## begin PASSAGE SHOWN

# Hanging Dust Collection Piping on a Drywall Ceiling?



## jimintx (Jan 23, 2014)

I am nearing the install of some hard plastic piping for dust collection. To make it work well I will have some runs along the ceiling, as many folks already have.

I would like to learn how some of you have chosen to hang such piping on a drywall ceiling, and how well you like it after a while. Comments and photos appreciated.

I know about metal strapping with the series of holes. I know you can just wrap wire around the pipe and around a hook type device. There isn't any breakthrough anticipated here, nor I do I have any real intent to foster a discussion of what size and type of piping to employ. I am focused on learning some ideas about how to best attach and suspend piping that runs across a ceiling. By "best", I have in mind ease of the install and subsequent durability.

Many thanks for your inputs!


----------



## eflanders (May 2, 2013)

U straps to support the pipe made of pvc and self tapping drywall anchors. The pvc pipe does not weigh much and these anchors are: strong enough, easy to install and inexpensive.


----------



## John Smith_inFL (Dec 15, 2017)

you are not anchoring to bare drywall - you are anchoring to the rafters that should be every 16-24".
so 2 inch screws and straps every 4 feet will work just fine (with your choice of strapping).
4" sewer drain PVC pipe is very light weight and will work quite well.
clear sections every few feet would help with visual inspections should you have any flow issues.

.


----------



## Redoak49 (Dec 15, 2012)

This is what I made and used. I heavy duty zip tie secures the pipe to the mount. The mounts were fastened to the ceiling joists with long deck screws.


----------



## HTown (Feb 25, 2015)

I used 2×2's that I attached to the ceiling and walls. They are screewed to studs/rafters where possible and drywall elsewhere. I pre-drilled them to 1/2" to accept large zip ties that hold the 6" dwvr pipe. If I were to do it again, I would do the same. Let me know if you need more pics.

Good luck.


----------



## jimintx (Jan 23, 2014)

These are all valuable ideas for me to work with, and I appreciate it a lot.

## end PASSAGE SHOWN

◆ STATED GOAL A ◆
Reproduce the dust collection thread from "## eflanders (May" to "install and inexpensive.".
The records that come next are unrelated to the dust collection thread.

## begin RECORDS SUPPLIED

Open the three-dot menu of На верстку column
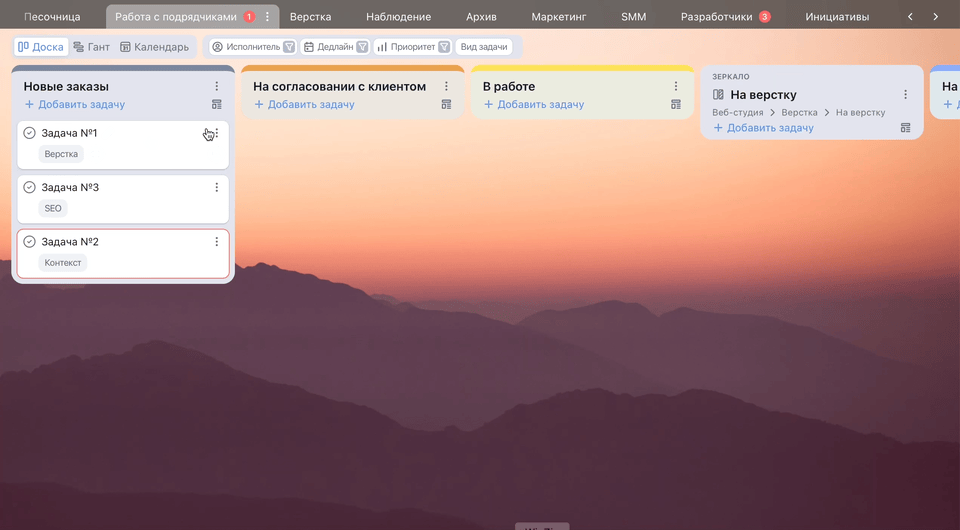Screen dimensions: 960x530 point(906,95)
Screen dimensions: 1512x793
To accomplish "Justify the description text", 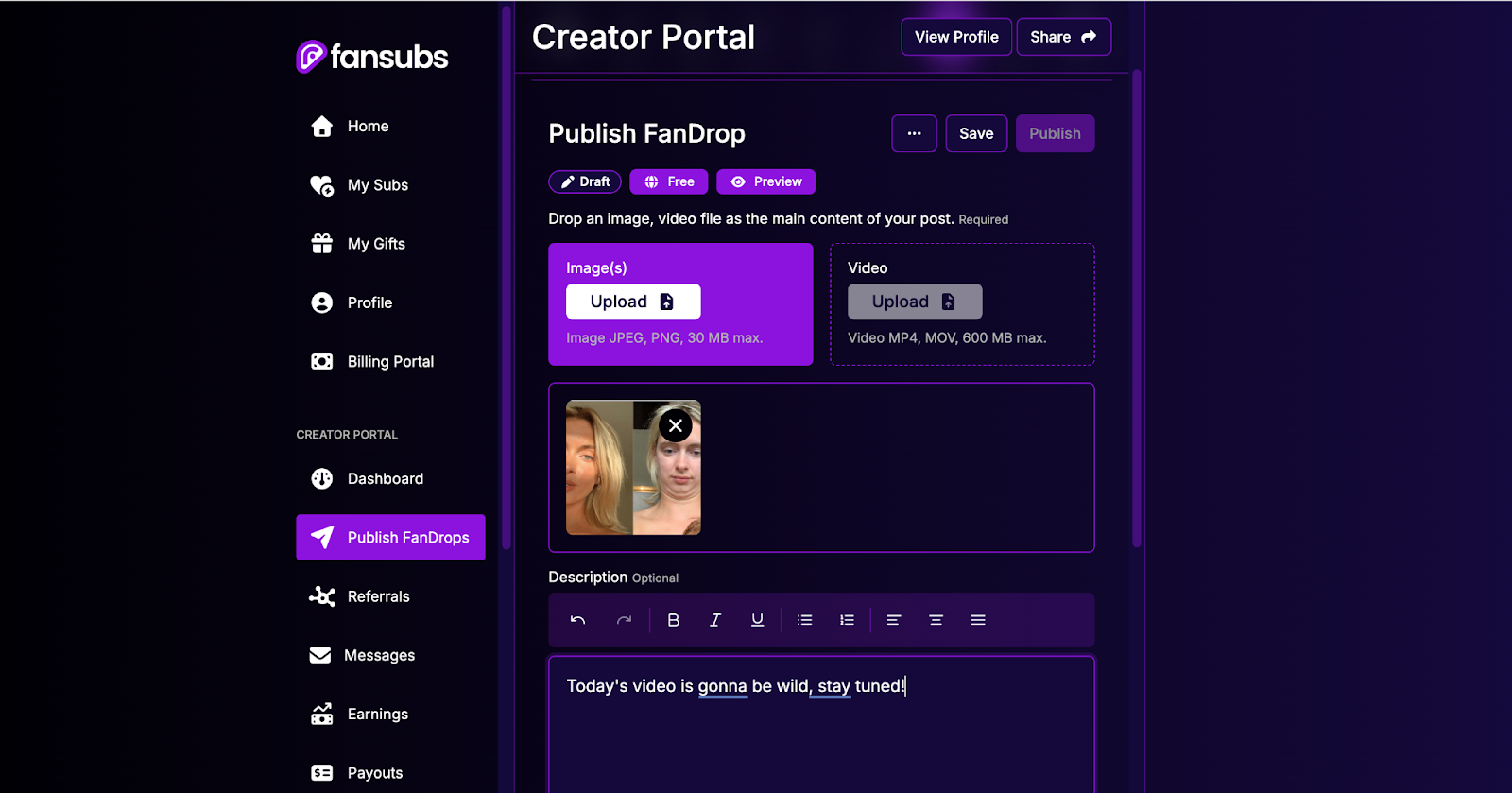I will (978, 620).
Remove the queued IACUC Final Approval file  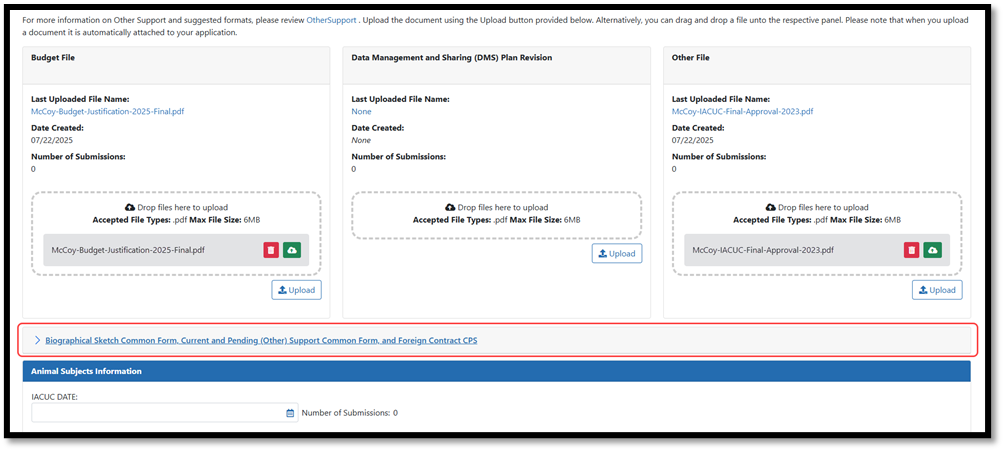click(x=911, y=250)
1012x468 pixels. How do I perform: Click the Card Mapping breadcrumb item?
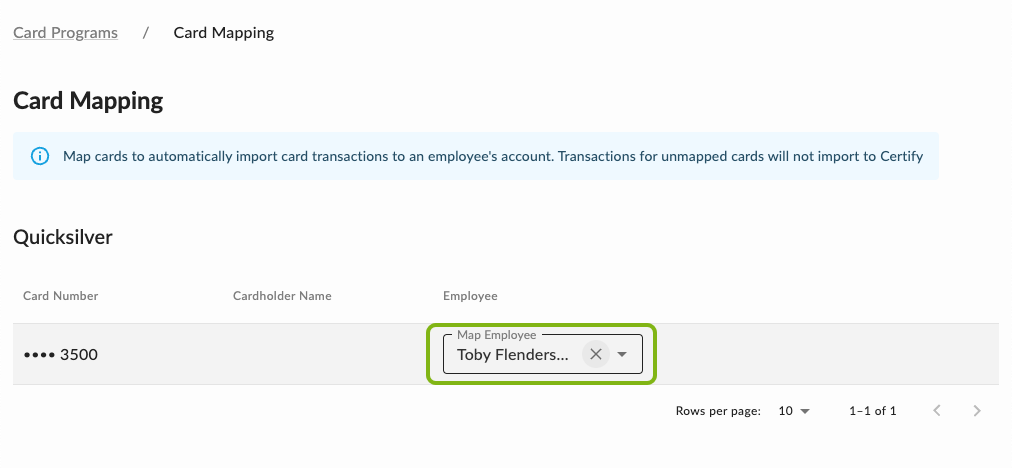[224, 33]
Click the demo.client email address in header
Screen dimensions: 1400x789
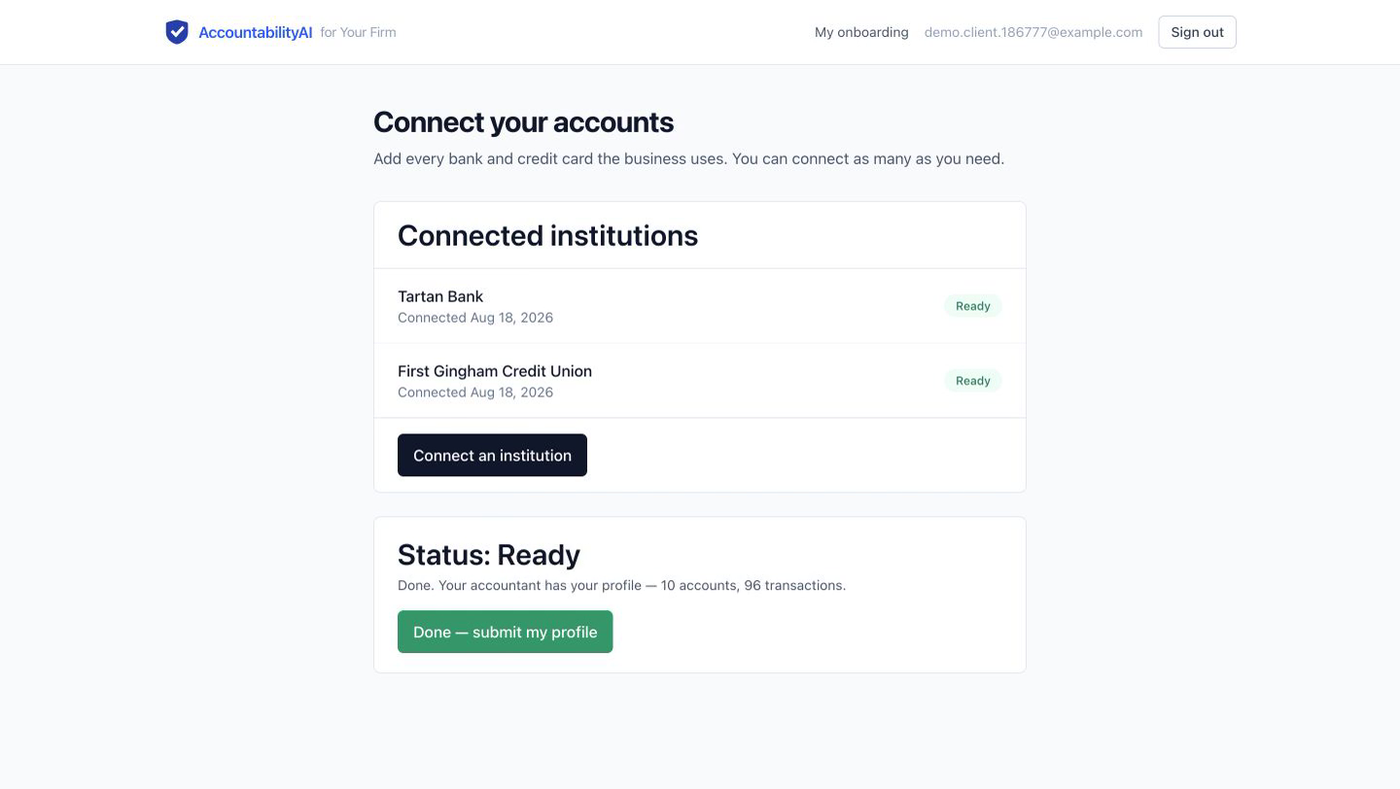(1033, 32)
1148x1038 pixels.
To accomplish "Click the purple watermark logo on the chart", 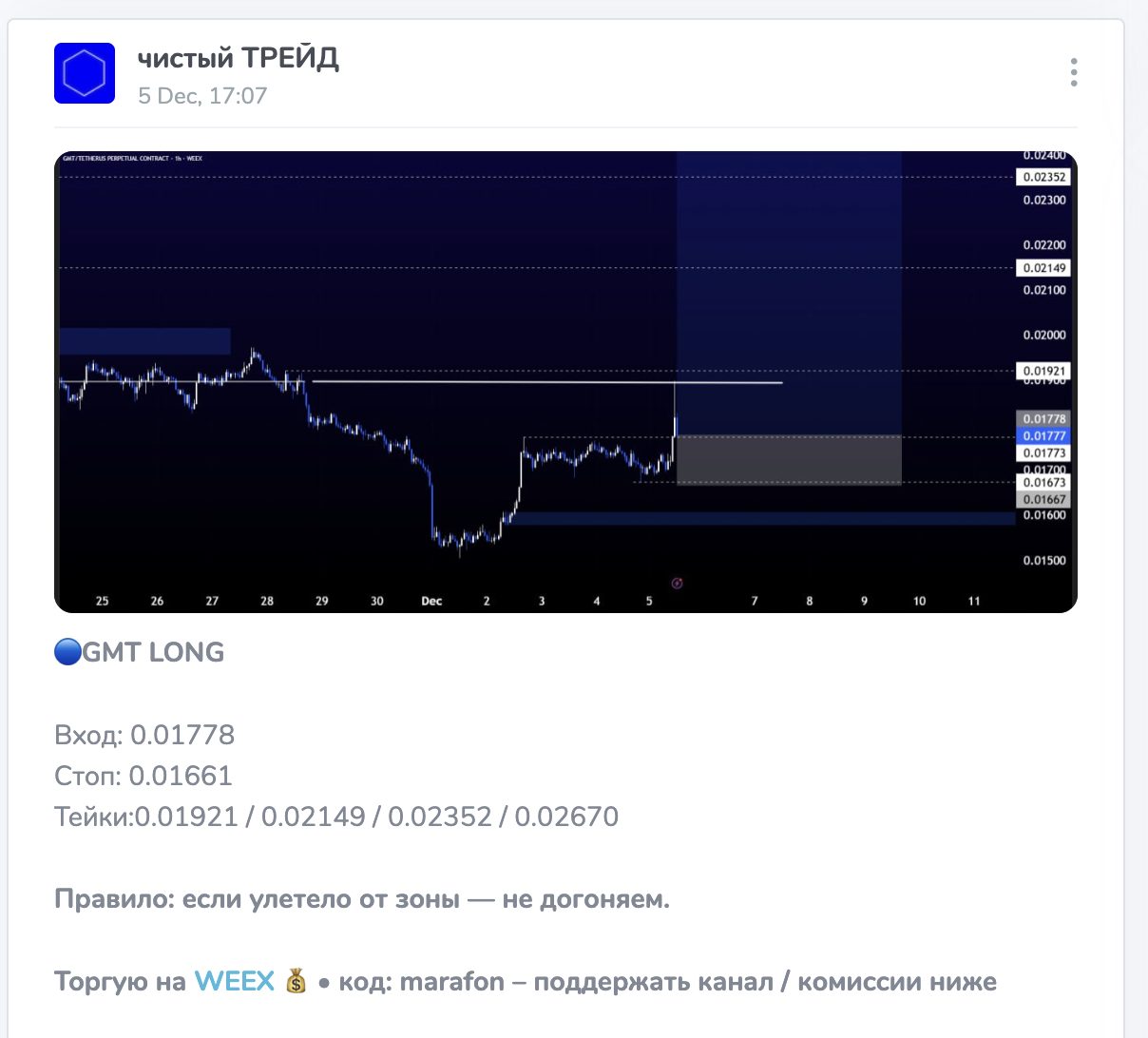I will point(678,583).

## end RECORDS SUPPLIED

◆ STATED GOAL B ◆
State how many lines in the records contain the string "pixels", matching case, and give only the number.

◆ WORKED ANSWER A ◆
## eflanders (May 2, 2013)

U straps to support the pipe made of pvc and self tapping drywall anchors. The pvc pipe does not weigh much and these anchors are: strong enough, easy to install and inexpensive.

◆ WORKED ANSWER B ◆
2